Keyonta Marshall

No. 65
- Position: Defensive tackle

Personal information
- Born: August 13, 1981 Saginaw, Michigan, U.S.
- Died: March 22, 2019 (aged 37) Ann Arbor, Michigan, U.S.
- Listed height: 6 ft 1 in (1.85 m)
- Listed weight: 325 lb (147 kg)

Career information
- High school: Saginaw
- College: Grand Valley State
- NFL draft: 2005: 7th round, 247th overall pick

Career history
- Philadelphia Eagles (2005); Hamburg Sea Devils (2006); New York Jets (2006–2007)*; Baltimore Ravens (2007)*;
- * Offseason or practice squad member only
- Stats at Pro Football Reference

= Keyonta Marshall =

American football player (1981–2019)

Keyonta D. Marshall (August 13, 1981 – March 22, 2019) was an American professional football defensive lineman who played in the National Football League (NFL).
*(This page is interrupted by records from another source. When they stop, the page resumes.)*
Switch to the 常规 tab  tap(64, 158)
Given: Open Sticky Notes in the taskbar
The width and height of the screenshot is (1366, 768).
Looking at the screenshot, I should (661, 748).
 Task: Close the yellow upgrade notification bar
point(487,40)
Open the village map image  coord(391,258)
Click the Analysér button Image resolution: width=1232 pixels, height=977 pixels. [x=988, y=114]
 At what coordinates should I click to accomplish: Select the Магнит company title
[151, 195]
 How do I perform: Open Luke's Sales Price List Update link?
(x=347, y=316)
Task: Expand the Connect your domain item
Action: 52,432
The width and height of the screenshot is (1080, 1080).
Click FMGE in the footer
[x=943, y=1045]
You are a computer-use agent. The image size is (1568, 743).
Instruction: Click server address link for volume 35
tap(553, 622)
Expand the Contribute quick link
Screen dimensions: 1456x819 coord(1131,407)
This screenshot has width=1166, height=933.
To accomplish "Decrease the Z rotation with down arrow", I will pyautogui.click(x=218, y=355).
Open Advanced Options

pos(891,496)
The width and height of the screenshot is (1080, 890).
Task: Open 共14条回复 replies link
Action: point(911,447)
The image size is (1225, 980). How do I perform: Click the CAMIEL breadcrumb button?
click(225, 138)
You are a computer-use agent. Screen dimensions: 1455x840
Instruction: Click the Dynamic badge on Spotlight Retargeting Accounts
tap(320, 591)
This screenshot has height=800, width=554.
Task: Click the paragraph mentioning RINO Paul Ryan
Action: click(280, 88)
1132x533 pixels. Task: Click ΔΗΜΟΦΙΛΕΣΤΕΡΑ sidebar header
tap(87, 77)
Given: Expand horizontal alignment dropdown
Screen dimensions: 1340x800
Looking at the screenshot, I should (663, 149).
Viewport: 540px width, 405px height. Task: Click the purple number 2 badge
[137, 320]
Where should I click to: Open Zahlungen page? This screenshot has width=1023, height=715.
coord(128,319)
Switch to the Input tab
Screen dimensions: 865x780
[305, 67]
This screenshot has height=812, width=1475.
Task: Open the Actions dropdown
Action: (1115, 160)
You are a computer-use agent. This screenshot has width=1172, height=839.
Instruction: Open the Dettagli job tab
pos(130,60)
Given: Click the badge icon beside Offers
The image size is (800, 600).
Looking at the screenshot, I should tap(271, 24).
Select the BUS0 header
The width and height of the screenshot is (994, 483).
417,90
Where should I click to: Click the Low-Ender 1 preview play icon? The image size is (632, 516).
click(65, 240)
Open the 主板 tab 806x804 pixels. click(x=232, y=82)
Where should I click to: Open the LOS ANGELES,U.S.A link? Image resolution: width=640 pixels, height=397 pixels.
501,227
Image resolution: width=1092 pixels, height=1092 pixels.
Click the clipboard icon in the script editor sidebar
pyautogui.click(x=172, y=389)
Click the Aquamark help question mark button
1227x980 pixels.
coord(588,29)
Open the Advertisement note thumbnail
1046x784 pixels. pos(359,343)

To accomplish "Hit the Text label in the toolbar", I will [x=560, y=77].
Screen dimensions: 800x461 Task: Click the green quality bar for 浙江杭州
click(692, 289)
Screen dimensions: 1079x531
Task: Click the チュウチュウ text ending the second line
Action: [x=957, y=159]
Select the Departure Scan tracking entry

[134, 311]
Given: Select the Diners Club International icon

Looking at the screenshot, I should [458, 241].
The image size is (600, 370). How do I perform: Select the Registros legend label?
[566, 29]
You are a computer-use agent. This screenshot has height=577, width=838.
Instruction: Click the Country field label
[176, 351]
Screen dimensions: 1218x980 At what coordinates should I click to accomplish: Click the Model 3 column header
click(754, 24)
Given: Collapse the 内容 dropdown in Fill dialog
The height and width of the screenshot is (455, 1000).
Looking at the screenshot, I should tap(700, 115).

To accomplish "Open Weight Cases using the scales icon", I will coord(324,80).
The Philadelphia Eagles selected him out of Grand Valley State University in the seventh round of the 2005 NFL draft with the 247th overall pick. Marshall appeared in one game for the Eagles in 2005, but the team cut him prior to the start of the 2006 season. On November 8, 2006, the New York Jets signed Marshall to their practice squad.